Either Alone in the Dark on the 3DO while alone in the dark and with headphones on (remember the headphone jack on the controller...  anyone?) or the original Resident Evil on Playstation.  Damn.  I remember a lot of people back in the day saying RE was the first video game to really scare them.  Oh I guess the first Silent Hill on Playstation would be up there too.


----------



## Soylent Joe (Sep 26, 2009)

Bioshock scares the hell out of me. Just the whole environment and feeling gives me the creepers. Other than that, I can't really pick a game. I've always stayed far away from "scary" games, I just don't find them any fun at all.


----------



## @RaXxaa@ (Sep 26, 2009)

Soylent Joe said:


> Bioshock scares the hell out of me. Just the whole environment and feeling gives me the creepers. Other than that, I can't really pick a game. I've always stayed far away from "scary" games, I just don't find them any fun at all.



Dude bioshock how was it scary? i mean you are under water? no killer people, but looks very fake and no unexpected showups of people


----------



## Soylent Joe (Sep 26, 2009)

maq_paki said:


> Dude bioshock how was it scary? i mean you are under water? no killer people, but looks very fake and no unexpected showups of people



>.>

It's scary.


----------



## Kei (Sep 26, 2009)

Doom 3 had some moments that make you jump for sure, but NOTHING did it to me like F.E.A.R and even more so part 2.

I don't know exactly what it is but......those 2 games especially the 2nd one are in a whole different league for me. Put them on a 32" monitor with full on 650W surround in a dark room and you'll think very differently about the world itself. 

Kei


(if you have a changable underpants system play it with that sound system and expensive headphones.....)


----------



## Kei (Sep 26, 2009)

-1nf1n1ty- said:


> another game D for the sega saturn
> 
> http://www.youtube.com/watch?v=RzOVIu7BNoM
> 
> use to scare the crap out of me when I was a kid



I remember playing that too on my Saturn (might still have the game too), good call it was fairly scary at the time just not on the F.E.A.R 2 level lol.

Kei


----------



## LittleLizard (Sep 26, 2009)

far cry was also scary for me. Specially mid-end game the mutant monkeys that take your whole life bar on one zap. That really freaked me out.


----------



## @RaXxaa@ (Sep 26, 2009)

Soylent Joe said:


> >.>
> 
> It's scary.



Um i have already played it and wasnt that much fun at all nither scary


----------



## hat (Sep 26, 2009)

Set of tasks:
1. In the listing, substitute "side panel" for "sidebar" in the part that opens with the line containing "Expand the arrow after 所有控制面板项 breadcrumb" and runs through the end of the listing, and change nothing else. Leave the pictures out of your answer.
2. Proceed with the thread about scary video games, picking up after its last line.
The thread about scary video games and the listing are unrelated material.

Exercise input:

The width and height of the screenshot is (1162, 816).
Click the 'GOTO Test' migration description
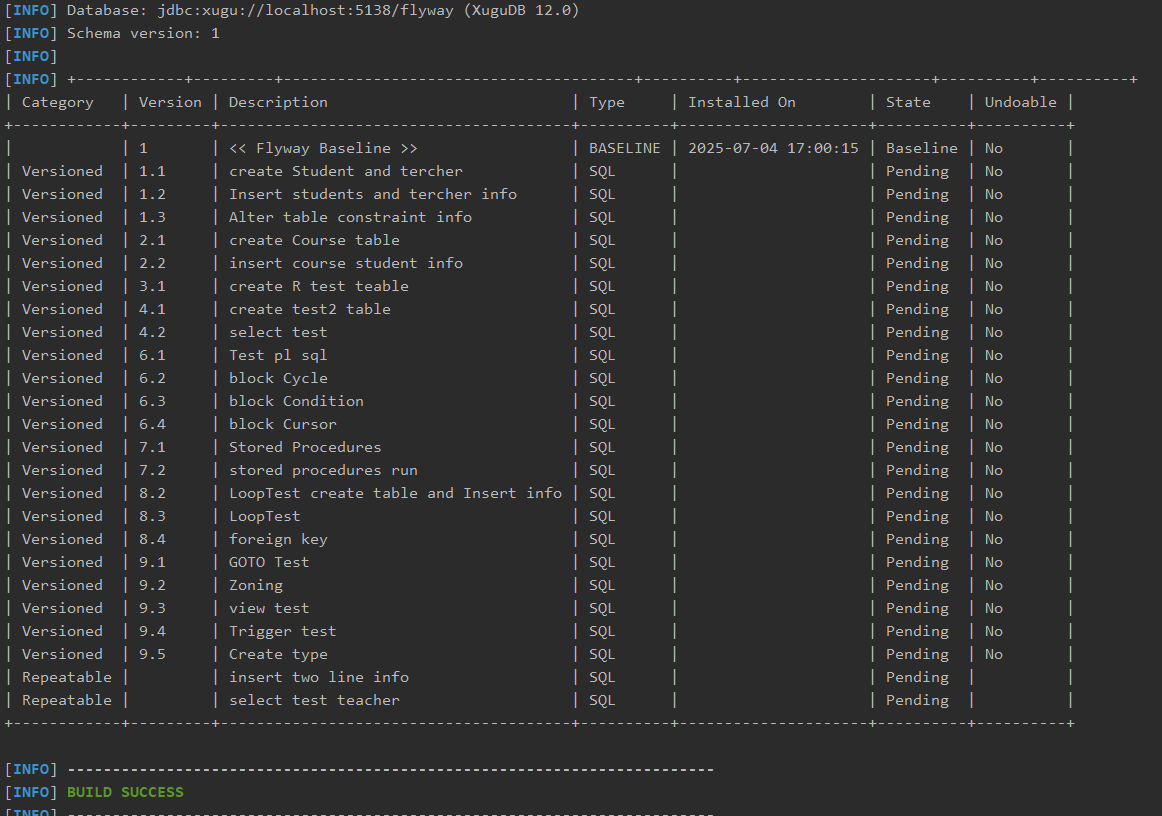(269, 562)
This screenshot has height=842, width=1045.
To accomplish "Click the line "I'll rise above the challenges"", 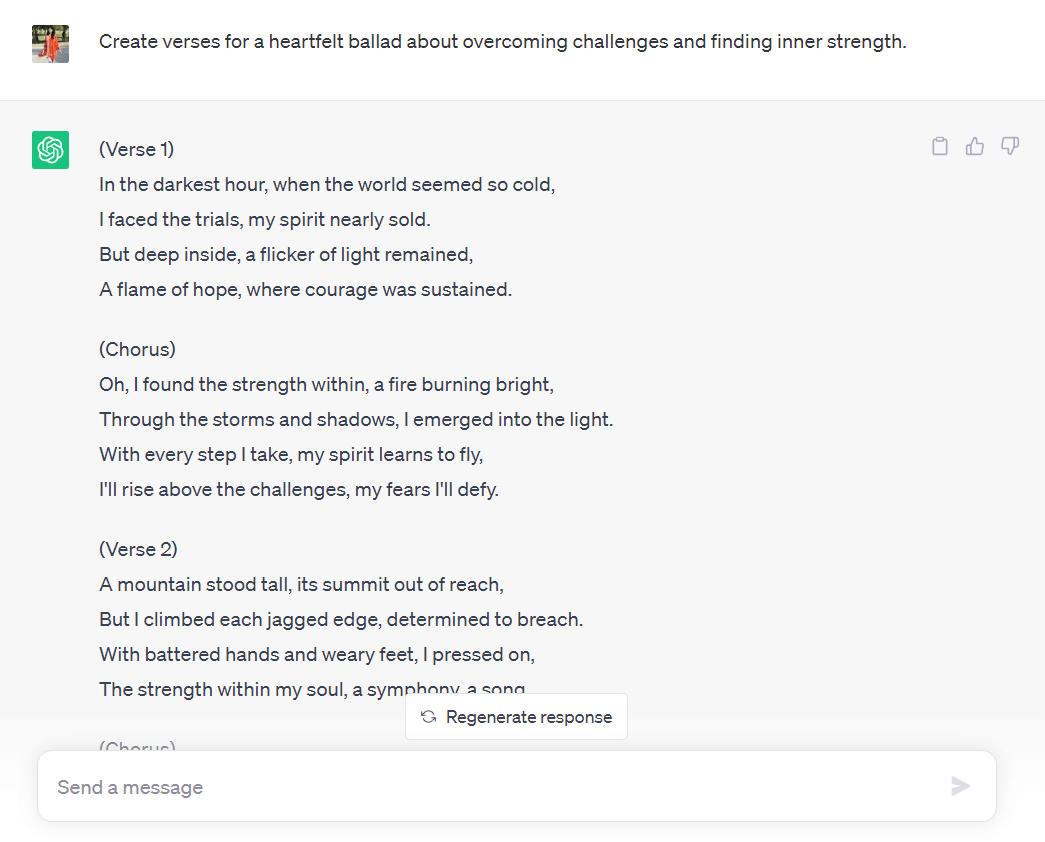I will click(298, 490).
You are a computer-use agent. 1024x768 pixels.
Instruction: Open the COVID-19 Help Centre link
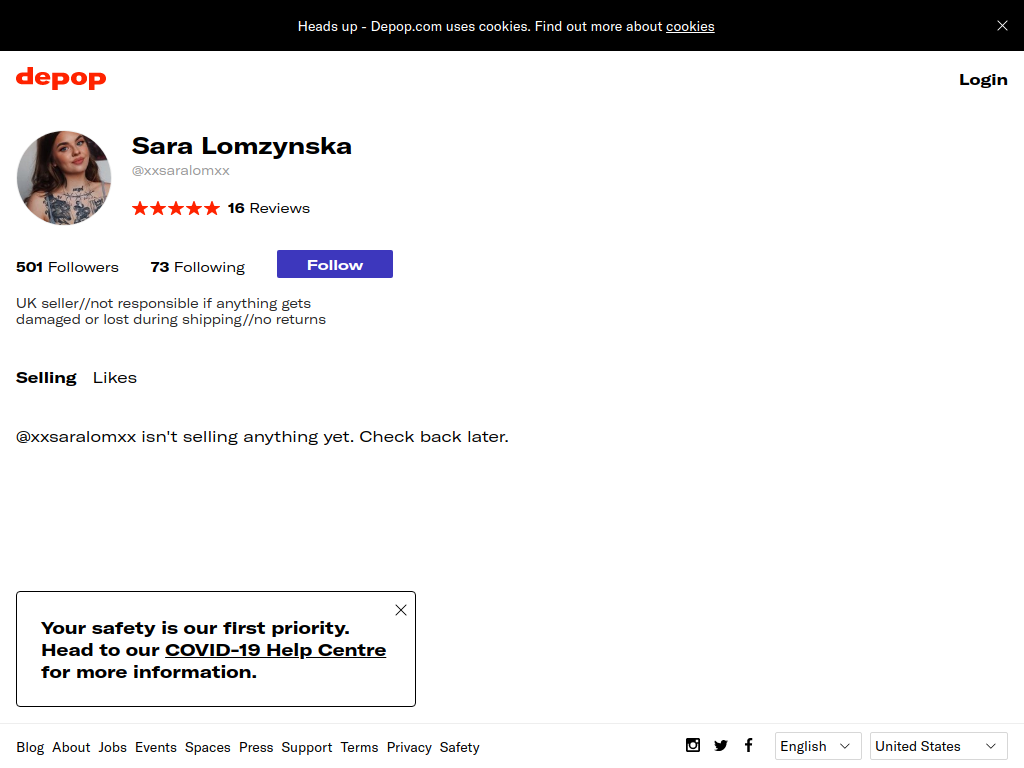point(276,650)
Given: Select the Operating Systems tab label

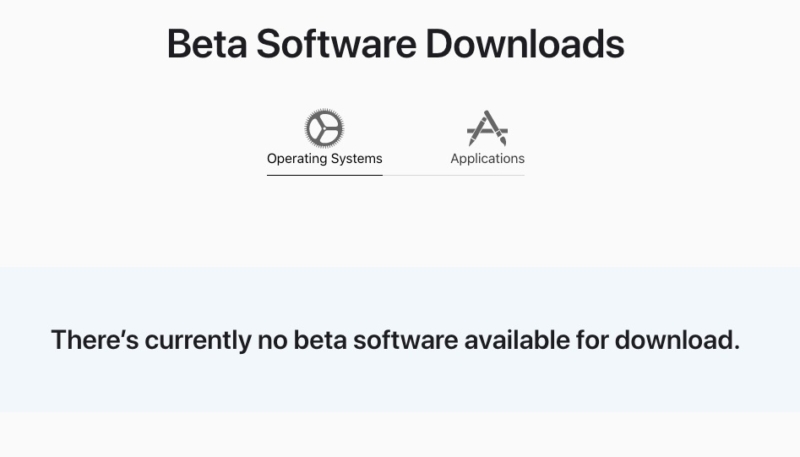Looking at the screenshot, I should (x=324, y=158).
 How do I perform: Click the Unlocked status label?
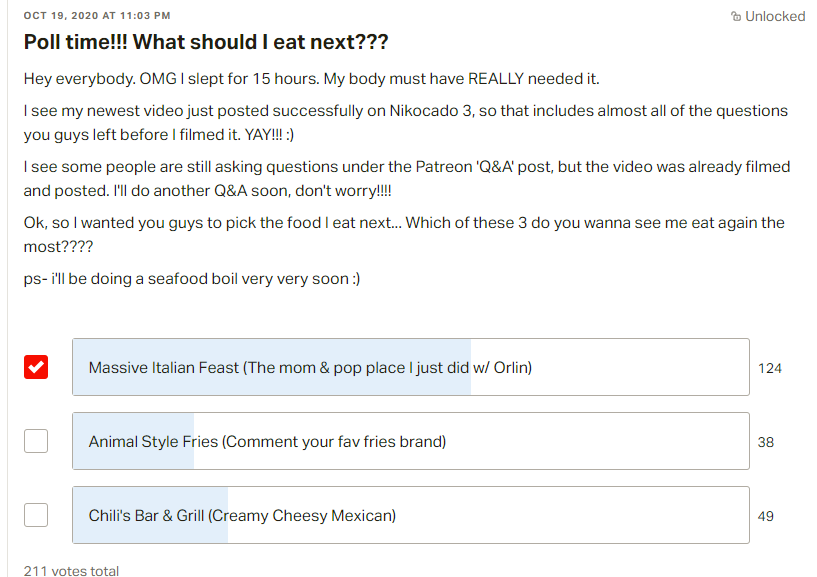(775, 16)
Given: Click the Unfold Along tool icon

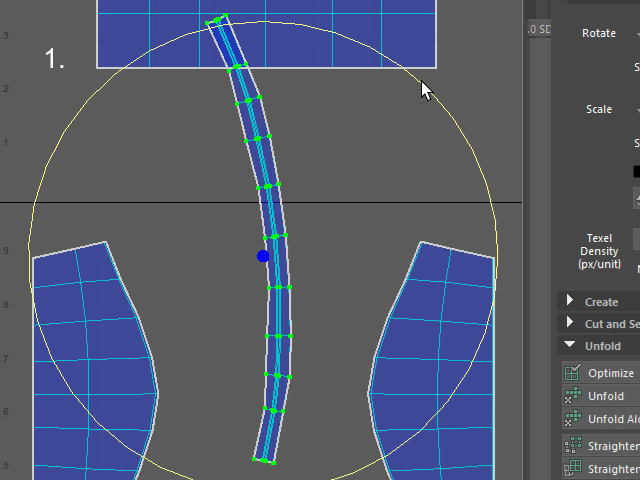Looking at the screenshot, I should pyautogui.click(x=573, y=418).
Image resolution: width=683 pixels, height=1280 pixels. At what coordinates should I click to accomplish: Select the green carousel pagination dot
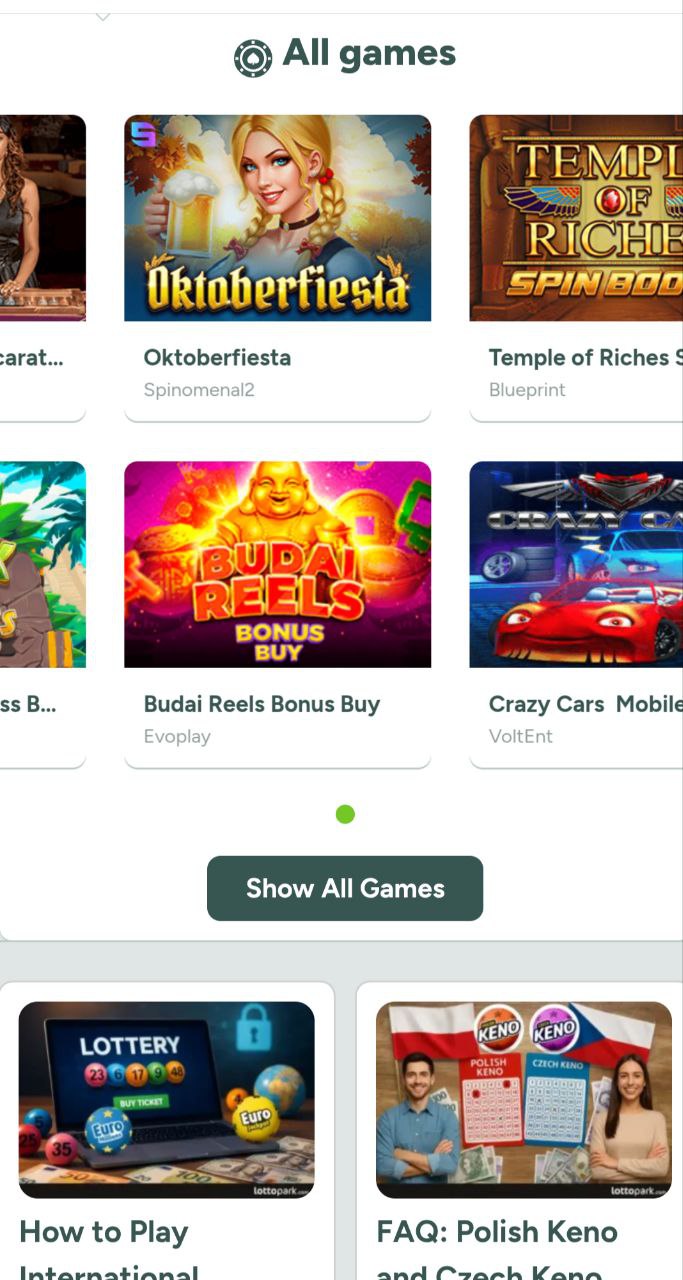coord(345,814)
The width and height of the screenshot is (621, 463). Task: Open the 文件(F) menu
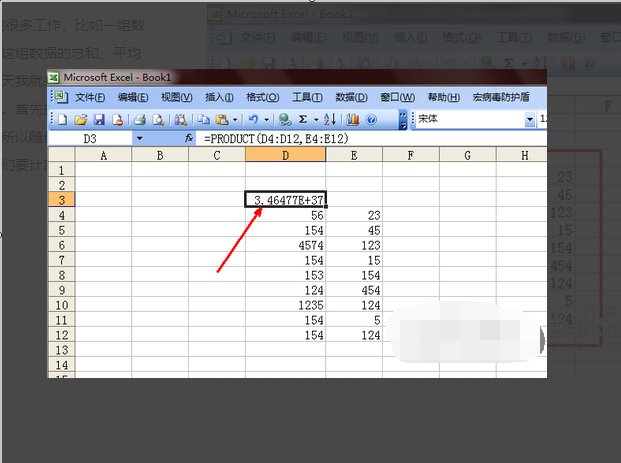point(89,97)
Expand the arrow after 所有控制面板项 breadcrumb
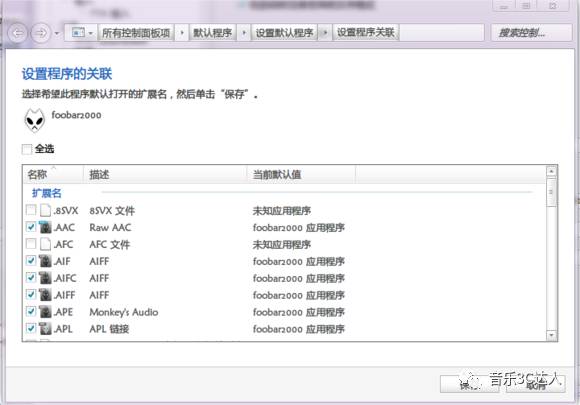This screenshot has height=405, width=580. tap(182, 33)
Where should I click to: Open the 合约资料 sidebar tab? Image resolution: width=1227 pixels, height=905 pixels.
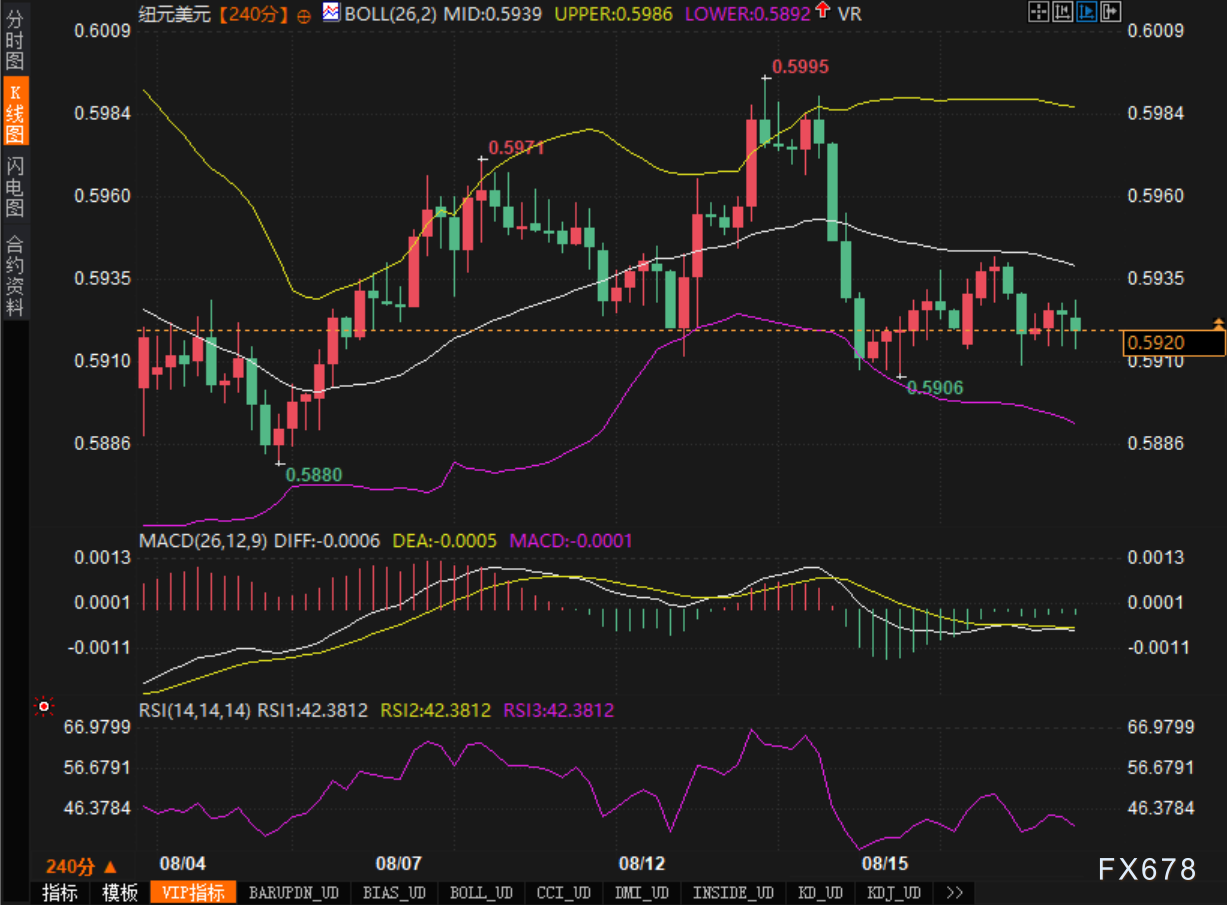click(15, 275)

Answers to each task:
1.
Expand the arrow after 所有控制面板项 breadcrumb
This screenshot has height=405, width=580. tap(182, 33)
Where should I click to: Open the 合约资料 side panel tab? Image resolution: width=1227 pixels, height=905 pixels.
click(15, 275)

2.
stalker has it's moments


----------



## Duke_GuRu (Sep 26, 2009)

i would say "CONDEMNED: Criminal Origins" is the scariest i played, I got it from a friend and I was happy to install it, 20 Mins of game play and it was uninstalled. maybe the reason was the large screen and the sound effects (Audigy2 ZS) at the time that helped freak me out plus the fact that I was Alone and it was dark. (to be honest with you I can freak out easily)

and Doom 1 as a little kid freaked me out too i used to shoot like crazy and run to the other room that had people in it to calm down a bit then i go back to play again. LOL


----------



## Steevo (Sep 26, 2009)

HL2:Ravenholm HD mod, 5.1 surround after having too much coffee, the screaming bastards that run up walls to get to you. And the venom headcrabs.


----------



## AphexDreamer (Sep 26, 2009)

Yeah HL2 scared me too, especially that one level where your fighting the Head Dogs or whatever they are called and you have to wait for the elevator to come down and its completely dark. Really got me. 

RE1 and 2 scared the crap out of me. I remember once I had to get something from across the room and as I went back an Fing licker popped out of the windows and scared the crap out of me.

Bioshock got me a lil and then Fear was scary the first time but now I'm immune.


----------



## 1Kurgan1 (Sep 26, 2009)

I have to say FEAR or the original Diablo the first run through

Also you have to be playing all these games at night in a silent place. If your saying they aren't scarey and your playing in the middle of day


----------



## Triprift (Sep 26, 2009)

maq_paki said:


> Dude bioshock how was it scary? i mean you are under water? no killer people, but looks very fake and no unexpected showups of people



Just the inhabitants there all crazy wanting my head on a platter the atmosphere was eery to imho.


----------



## lepra24 (Sep 26, 2009)

Dom 3 & Alien VS Predator series


----------



## fritoking (Sep 26, 2009)

Alone in the dark 4  and fear.


----------



## vivek90 (Sep 26, 2009)

Fear ???


----------



## HookeyStreet (Sep 26, 2009)

If their was an award for 'scariest game ever' it would have to go to Resident Evil, simply because that was the game that defined 'survival horror'.  Other games have tried and failed to replicate it.

Everybody remembers the moment those f*cking dogs burst through the windows for the first time.....sheer panic and when the Hunters are released.....now they were sh*t your pants scary!


----------



## Mussels (Sep 26, 2009)

AphexDreamer said:


> Yeah HL2 scared me too, especially that one level where your fighting the Head Dogs or whatever they are called and you have to wait for the elevator to come down and its completely dark. Really got me.



i remember that level. right after i finished it, steam logged me out and signed back in... patching the game to make that level easier.


----------



## TheMailMan78 (Sep 26, 2009)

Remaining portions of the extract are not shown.